In a cinematic feat of overcoming adversity, Castro entered the contest and powered through the pain. Uninhibited, his hands fluttered up and down the keys.
“It was probably one of the most rewarding experiences I’d ever had,” he says. “I was completely shocked when I won.”
This tenacity — not to mention modesty — is characteristic of the teenage musical prodigies that participate in the Vail Jazz Workshop, the 2018 edition of which is underway this week, featuring 12 carefully selected young musicians from across the country.
The group was vetted from more than 150 highly qualified applicants for the 23rd edition of the workshop. The weeklong workshop is comprised of intimate and intensive training — two students to one mentor — focusing on the art of improvisation and playing by ear.
Upon “graduation,” the group of students becomes the Vail Jazz All-Stars, performing on the same stage as their mentors in the 24th annual Vail Jazz Party over Labor Day weekend.
“We look at each other and say, ‘Wow. Not only are they doing stuff we could never do at their age, but they’re doing stuff we can’t even do now,’” John Clayton, creator of the program, said of the students.
Turning 16 during his time in Vail, Castro is very much looking forward to the workshop with his musical heroes.
In addition to the Montreux Jazz victory, he’s won numerous other major awards in his young career, recorded three albums and has been performing around New York City for the last several years.
He wrote his first composition at age 6 and began tinkering on a toy piano as an infant, his parents renting him his first real piano at age 4.
When asked how much of his free time he spends at the piano these days, Castro is momentarily confused by the question.
“It’s pretty much all of my free time,” he said.
“I find that my best stuff comes out in a natural way,” Castro said. “It’s less of a meticulous process and more of a creative process. The stuff I’ve written I’m most proud of, I’ve written in a short amount of time, maybe 30 minutes.”
Meet the 2018 Vail Jazz Workshop students
In addition to Castro, the 2018 Vail Jazz Workshop includes fellow pianist 17-year-old Eugene Kim.
Bassists include Rhode Island native and Grammy Band finalist Ian Banno, 17, and Los Angeles native and bassist Dario Bizio, 16.

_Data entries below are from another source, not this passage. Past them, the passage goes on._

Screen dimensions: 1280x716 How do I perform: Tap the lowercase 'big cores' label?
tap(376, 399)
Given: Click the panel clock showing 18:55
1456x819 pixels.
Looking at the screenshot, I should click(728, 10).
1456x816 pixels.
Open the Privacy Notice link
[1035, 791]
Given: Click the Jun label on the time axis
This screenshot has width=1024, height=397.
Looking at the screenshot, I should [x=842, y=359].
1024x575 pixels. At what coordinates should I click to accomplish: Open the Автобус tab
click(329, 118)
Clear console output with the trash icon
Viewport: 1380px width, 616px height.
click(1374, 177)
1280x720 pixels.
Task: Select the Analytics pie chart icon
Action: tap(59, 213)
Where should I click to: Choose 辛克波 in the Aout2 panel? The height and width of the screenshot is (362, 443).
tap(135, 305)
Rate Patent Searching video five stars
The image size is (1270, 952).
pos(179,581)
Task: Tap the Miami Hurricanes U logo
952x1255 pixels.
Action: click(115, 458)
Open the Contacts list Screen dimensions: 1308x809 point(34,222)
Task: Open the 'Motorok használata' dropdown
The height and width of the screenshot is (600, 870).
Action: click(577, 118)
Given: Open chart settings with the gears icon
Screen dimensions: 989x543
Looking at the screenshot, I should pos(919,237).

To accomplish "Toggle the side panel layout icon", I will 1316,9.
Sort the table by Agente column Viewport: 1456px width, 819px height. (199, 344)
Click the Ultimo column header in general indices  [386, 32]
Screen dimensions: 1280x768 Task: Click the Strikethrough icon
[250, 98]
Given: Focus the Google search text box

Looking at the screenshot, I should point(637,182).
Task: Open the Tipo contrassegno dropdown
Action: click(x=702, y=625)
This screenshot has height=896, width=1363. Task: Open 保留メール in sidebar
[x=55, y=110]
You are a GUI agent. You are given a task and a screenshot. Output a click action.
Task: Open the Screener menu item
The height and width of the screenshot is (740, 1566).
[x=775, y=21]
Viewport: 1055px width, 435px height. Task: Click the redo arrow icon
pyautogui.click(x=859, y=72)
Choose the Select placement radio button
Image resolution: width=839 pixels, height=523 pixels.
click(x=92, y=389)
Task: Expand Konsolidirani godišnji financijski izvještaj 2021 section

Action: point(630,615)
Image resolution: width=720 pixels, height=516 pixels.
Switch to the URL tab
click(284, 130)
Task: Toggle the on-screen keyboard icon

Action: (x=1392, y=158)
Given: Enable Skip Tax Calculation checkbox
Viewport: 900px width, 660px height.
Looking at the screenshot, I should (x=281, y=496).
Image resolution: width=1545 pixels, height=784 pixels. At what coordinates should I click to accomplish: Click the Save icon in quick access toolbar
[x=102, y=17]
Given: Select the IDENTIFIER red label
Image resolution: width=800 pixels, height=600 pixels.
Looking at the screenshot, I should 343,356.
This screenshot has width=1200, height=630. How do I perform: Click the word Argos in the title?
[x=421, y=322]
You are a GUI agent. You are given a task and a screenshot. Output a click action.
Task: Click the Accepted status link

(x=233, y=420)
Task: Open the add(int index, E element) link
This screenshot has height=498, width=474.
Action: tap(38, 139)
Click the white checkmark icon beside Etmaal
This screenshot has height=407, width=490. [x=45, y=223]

Trumpet players include 17-year-old Florida native Summer Camargo and California resident Joey Curreri, 18.
Trombonist Nate Jones, 16, and Virginia’s Zach Niess, 18, will be featured.
Saxophonists Willie Bays, 16, and New York native Coby Petricone-Berg, 17, will also play.
Percussionists include drummers Varun Das and the 17-year-old Michael Manasseh, of Massachusetts.